Остаток дня Гера провел бездумно, бестолково: слонялся возле дома, но не гулял, садился за компьютер, но не писал и даже, открывая файлы с играми, быстро терял нить игры; и думал вроде о Татьяне, но не полной мыслью, а как-то походя и словно по привычке. Стало темнеть — обрадовался, выпил еще виски и лег спать без ужина.
Его разбудил голос Панюкова:
— Вставай, сегодня пятница.
Гера открыл глаза и приподнялся на постели. Панюков был почти неразличим в зыбких, густых сумерках. В окне был сплошной туман, плотный как войлок. Гера спросил:
— И что? Причем тут пятница? Сейчас день или вечер?
— Девять утра. Вставай, — ответил Панюков. И разъяснил: — Сутеева в субботу топит баню для себя, а по пятницам — для меня, теперь для нас. Вставай, вставай, в баню идем, в Котицы. Бельишко собери.

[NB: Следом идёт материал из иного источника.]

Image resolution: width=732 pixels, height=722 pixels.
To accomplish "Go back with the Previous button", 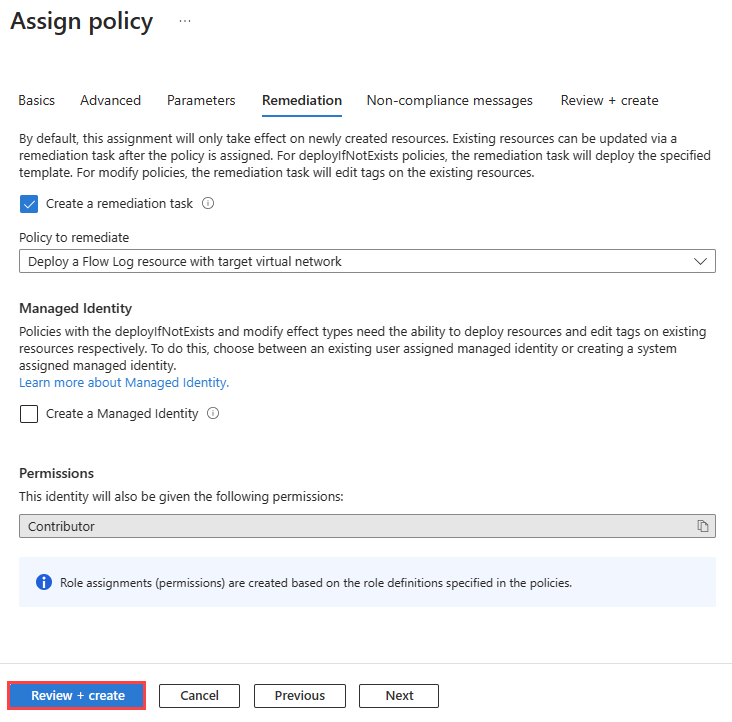I will coord(300,696).
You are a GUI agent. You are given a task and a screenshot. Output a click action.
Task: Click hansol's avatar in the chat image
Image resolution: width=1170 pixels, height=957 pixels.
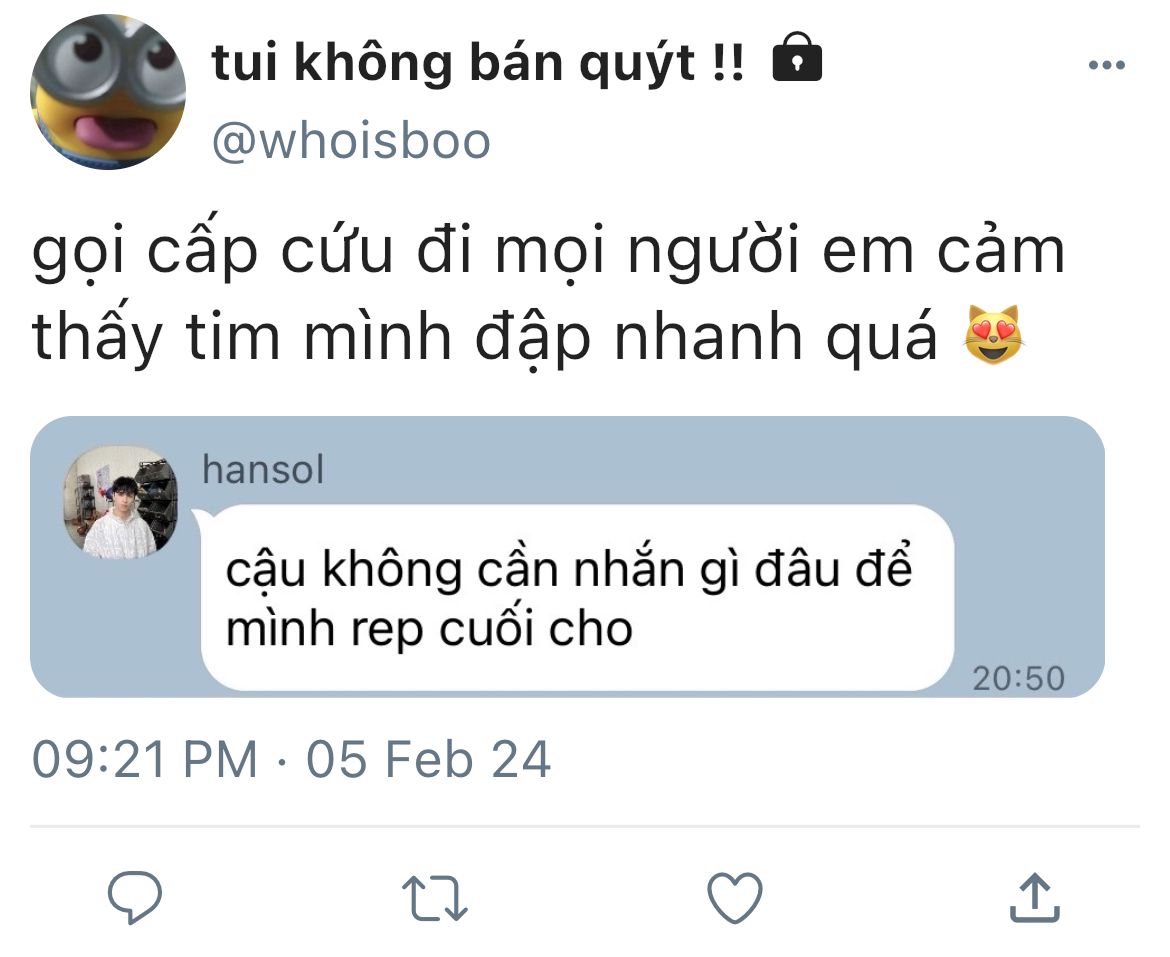click(121, 503)
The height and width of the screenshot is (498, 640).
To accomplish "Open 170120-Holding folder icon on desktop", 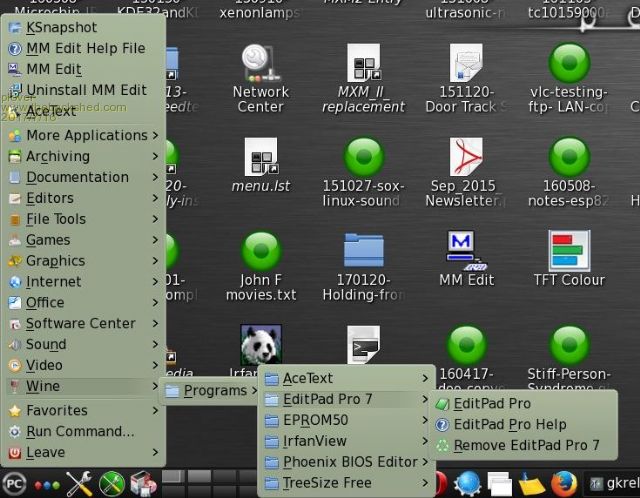I will [x=363, y=252].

Они вышли из дому, когда туман был уже рыхл и колебался на ветру клоками, струями и дымными клубами; в нем плыли, не снимаясь с мест, очертания кустов, заборов и домов. Щеки Геры сразу покрылись колючей и холодной изморосью. Панюков шел далеко впереди с пластмассовой канистрой в заплечном мешке, и молоко в ней глухо булькало, словно вздыхало. Гера нес сумку со сменным бельем. Спросил, догоняя:
— Не потеряемся в тумане?
— Разве нас кто-то ищет? — отозвался Панюков и успокоил: — Солнце всегда должно быть слева.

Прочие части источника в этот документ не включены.